▶ **THE REQUEST**
Copy out every one of the records below, line by line, without changing a single character.

▶ **LISTED ENTRIES**
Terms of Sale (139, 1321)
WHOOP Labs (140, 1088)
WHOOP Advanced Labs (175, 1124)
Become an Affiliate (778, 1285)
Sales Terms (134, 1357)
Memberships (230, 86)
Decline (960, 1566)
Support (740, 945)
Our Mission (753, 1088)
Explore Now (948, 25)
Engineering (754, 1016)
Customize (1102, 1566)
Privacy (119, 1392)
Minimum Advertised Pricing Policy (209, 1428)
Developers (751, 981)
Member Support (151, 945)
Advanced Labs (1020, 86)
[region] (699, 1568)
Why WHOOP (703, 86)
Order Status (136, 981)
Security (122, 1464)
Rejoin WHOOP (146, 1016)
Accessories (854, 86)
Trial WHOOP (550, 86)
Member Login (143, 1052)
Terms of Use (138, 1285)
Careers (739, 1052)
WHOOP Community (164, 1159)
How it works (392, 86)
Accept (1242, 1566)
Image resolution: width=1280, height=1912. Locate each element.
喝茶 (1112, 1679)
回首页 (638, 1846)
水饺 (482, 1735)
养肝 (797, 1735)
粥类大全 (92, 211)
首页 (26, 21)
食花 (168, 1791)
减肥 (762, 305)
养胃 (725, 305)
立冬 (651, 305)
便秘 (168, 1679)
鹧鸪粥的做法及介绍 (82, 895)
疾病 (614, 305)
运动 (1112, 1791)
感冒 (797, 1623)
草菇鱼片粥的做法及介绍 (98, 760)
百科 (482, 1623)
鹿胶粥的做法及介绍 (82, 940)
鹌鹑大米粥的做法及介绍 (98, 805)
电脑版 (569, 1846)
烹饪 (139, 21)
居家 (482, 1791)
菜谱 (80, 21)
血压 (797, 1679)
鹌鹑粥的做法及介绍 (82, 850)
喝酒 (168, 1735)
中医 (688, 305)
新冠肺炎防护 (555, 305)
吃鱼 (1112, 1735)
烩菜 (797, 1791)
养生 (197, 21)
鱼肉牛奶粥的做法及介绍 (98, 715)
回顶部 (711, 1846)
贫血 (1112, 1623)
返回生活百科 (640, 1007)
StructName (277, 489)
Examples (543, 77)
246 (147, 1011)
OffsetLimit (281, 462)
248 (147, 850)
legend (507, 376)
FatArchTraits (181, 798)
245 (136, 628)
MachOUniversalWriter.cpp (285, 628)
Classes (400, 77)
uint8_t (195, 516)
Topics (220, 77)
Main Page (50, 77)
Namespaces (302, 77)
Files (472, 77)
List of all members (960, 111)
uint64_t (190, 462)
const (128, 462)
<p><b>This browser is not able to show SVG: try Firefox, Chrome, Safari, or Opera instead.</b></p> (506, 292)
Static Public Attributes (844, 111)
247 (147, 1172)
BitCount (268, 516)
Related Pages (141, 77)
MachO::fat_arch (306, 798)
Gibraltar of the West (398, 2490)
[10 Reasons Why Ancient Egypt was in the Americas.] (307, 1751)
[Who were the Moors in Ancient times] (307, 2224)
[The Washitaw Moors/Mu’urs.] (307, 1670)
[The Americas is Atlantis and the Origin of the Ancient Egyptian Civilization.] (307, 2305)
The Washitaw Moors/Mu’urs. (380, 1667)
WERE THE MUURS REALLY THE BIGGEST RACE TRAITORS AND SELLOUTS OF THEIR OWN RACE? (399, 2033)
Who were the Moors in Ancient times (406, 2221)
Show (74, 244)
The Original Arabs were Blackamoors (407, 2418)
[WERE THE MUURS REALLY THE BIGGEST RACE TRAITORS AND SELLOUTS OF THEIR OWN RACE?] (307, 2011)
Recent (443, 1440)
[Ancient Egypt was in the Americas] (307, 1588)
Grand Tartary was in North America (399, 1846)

▶ **EXERCISE RESPONSE**
Terms of Sale (139, 1321)
WHOOP Labs (140, 1088)
WHOOP Advanced Labs (175, 1124)
Become an Affiliate (778, 1285)
Sales Terms (134, 1357)
Memberships (230, 86)
Decline (960, 1566)
Support (740, 945)
Our Mission (753, 1088)
Explore Now (948, 25)
Engineering (754, 1016)
Customize (1102, 1566)
Privacy (119, 1392)
Minimum Advertised Pricing Policy (209, 1428)
Developers (751, 981)
Member Support (151, 945)
Advanced Labs (1020, 86)
[region] (699, 1568)
Why WHOOP (703, 86)
Order Status (136, 981)
Security (122, 1464)
Rejoin WHOOP (146, 1016)
Accessories (854, 86)
Trial WHOOP (550, 86)
Member Login (143, 1052)
Terms of Use (138, 1285)
Careers (739, 1052)
WHOOP Community (164, 1159)
How it works (392, 86)
Accept (1242, 1566)
Image resolution: width=1280, height=1912. Locate each element.
喝茶 (1112, 1679)
回首页 (638, 1846)
水饺 (482, 1735)
养肝 (797, 1735)
粥类大全 (92, 211)
首页 (26, 21)
食花 (168, 1791)
减肥 (762, 305)
养胃 (725, 305)
立冬 (651, 305)
便秘 (168, 1679)
鹧鸪粥的做法及介绍 (82, 895)
疾病 (614, 305)
运动 (1112, 1791)
感冒 (797, 1623)
草菇鱼片粥的做法及介绍 (98, 760)
百科 (482, 1623)
鹿胶粥的做法及介绍 (82, 940)
鹌鹑大米粥的做法及介绍 (98, 805)
电脑版 (569, 1846)
烹饪 (139, 21)
居家 (482, 1791)
菜谱 (80, 21)
血压 (797, 1679)
鹌鹑粥的做法及介绍 (82, 850)
喝酒 (168, 1735)
中医 (688, 305)
新冠肺炎防护 (555, 305)
吃鱼 (1112, 1735)
烩菜 (797, 1791)
养生 (197, 21)
鱼肉牛奶粥的做法及介绍 (98, 715)
回顶部 (711, 1846)
贫血 (1112, 1623)
返回生活百科 (640, 1007)
StructName (277, 489)
Examples (543, 77)
246 (147, 1011)
OffsetLimit (281, 462)
248 (147, 850)
legend (507, 376)
FatArchTraits (181, 798)
245 (136, 628)
MachOUniversalWriter.cpp (285, 628)
Classes (400, 77)
uint8_t (195, 516)
Topics (220, 77)
Main Page (50, 77)
Namespaces (302, 77)
Files (472, 77)
List of all members (960, 111)
uint64_t (190, 462)
const (128, 462)
<p><b>This browser is not able to show SVG: try Firefox, Chrome, Safari, or Opera instead.</b></p> (506, 292)
Static Public Attributes (844, 111)
247 (147, 1172)
BitCount (268, 516)
Related Pages (141, 77)
MachO::fat_arch (306, 798)
Gibraltar of the West (398, 2490)
[10 Reasons Why Ancient Egypt was in the Americas.] (307, 1751)
[Who were the Moors in Ancient times] (307, 2224)
[The Washitaw Moors/Mu’urs.] (307, 1670)
[The Americas is Atlantis and the Origin of the Ancient Egyptian Civilization.] (307, 2305)
The Washitaw Moors/Mu’urs. (380, 1667)
WERE THE MUURS REALLY THE BIGGEST RACE TRAITORS AND SELLOUTS OF THEIR OWN RACE? (399, 2033)
Who were the Moors in Ancient times (406, 2221)
Show (74, 244)
The Original Arabs were Blackamoors (407, 2418)
[WERE THE MUURS REALLY THE BIGGEST RACE TRAITORS AND SELLOUTS OF THEIR OWN RACE?] (307, 2011)
Recent (443, 1440)
[Ancient Egypt was in the Americas] (307, 1588)
Grand Tartary was in North America (399, 1846)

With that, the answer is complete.